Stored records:
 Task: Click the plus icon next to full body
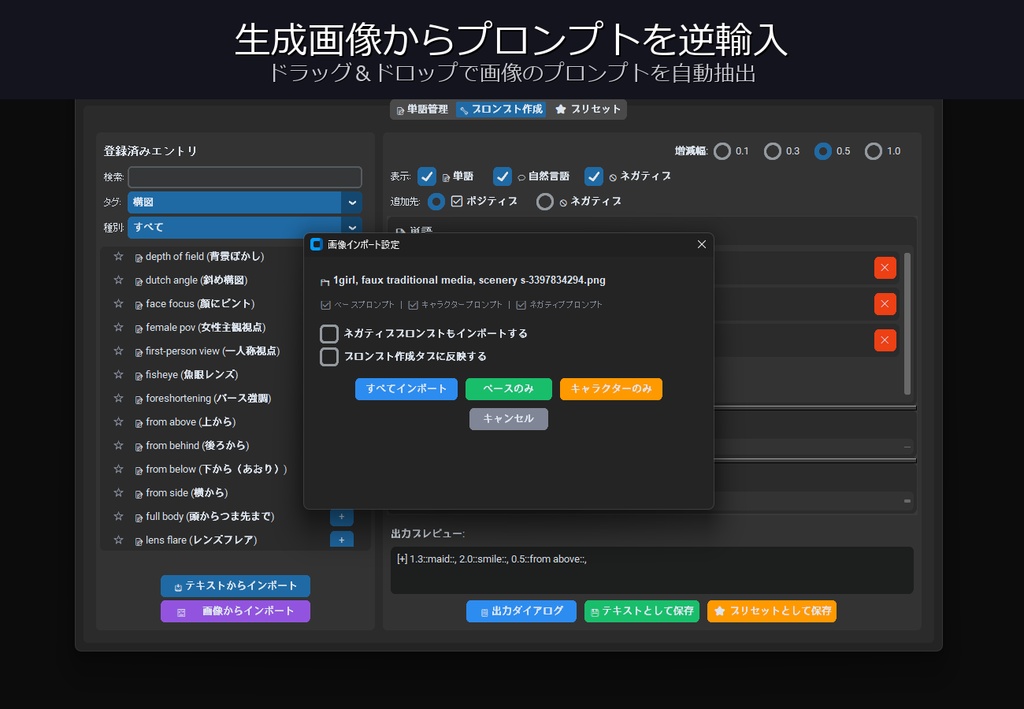[x=341, y=516]
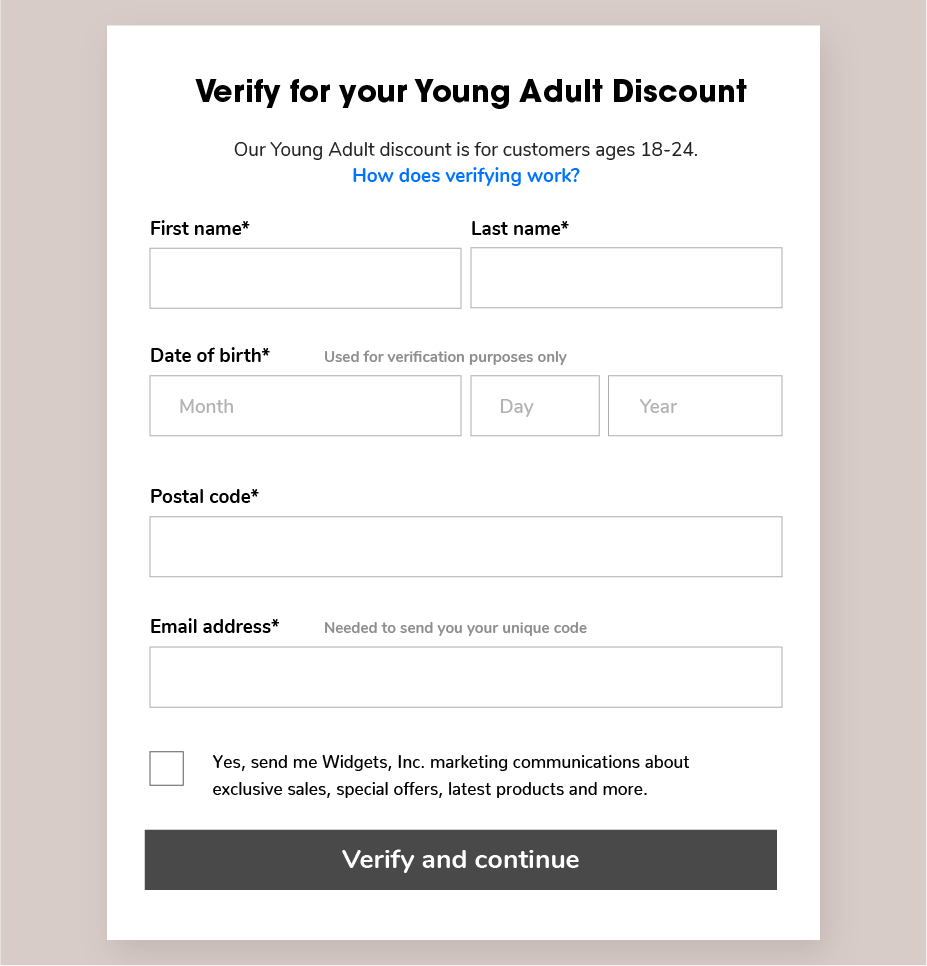Click the "Email address*" label
This screenshot has width=927, height=966.
[214, 627]
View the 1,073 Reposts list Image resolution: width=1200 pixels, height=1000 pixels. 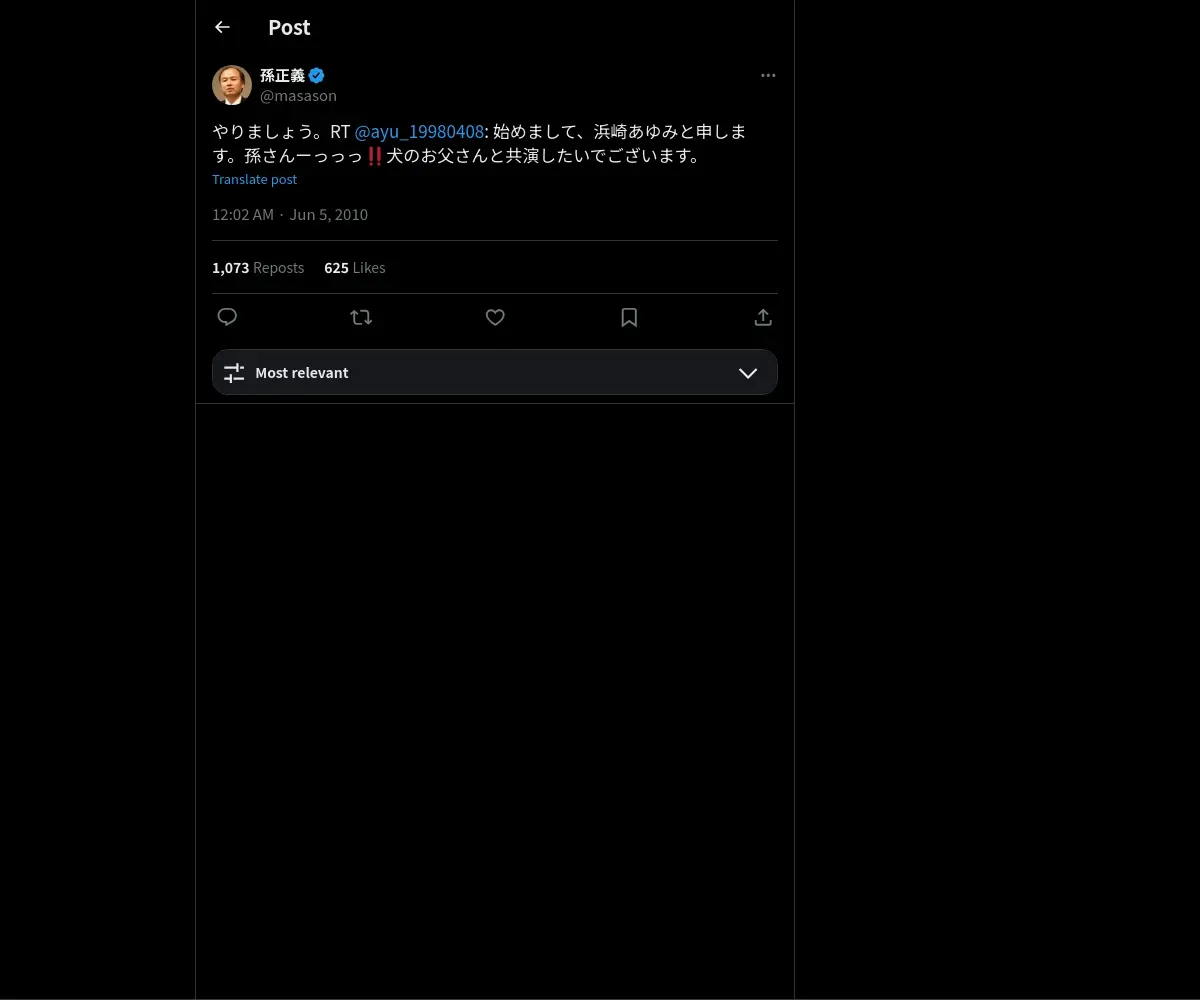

• _WHAT IS EXPECTED_:
Return the records above verbatim, leaving out images.

• _SOLUTION TO THE EXERCISE_:
 Task: Click the plus icon next to full body
[x=341, y=516]
Click the "Email address*" label
This screenshot has width=927, height=966.
[214, 627]
View the 1,073 Reposts list Image resolution: width=1200 pixels, height=1000 pixels. 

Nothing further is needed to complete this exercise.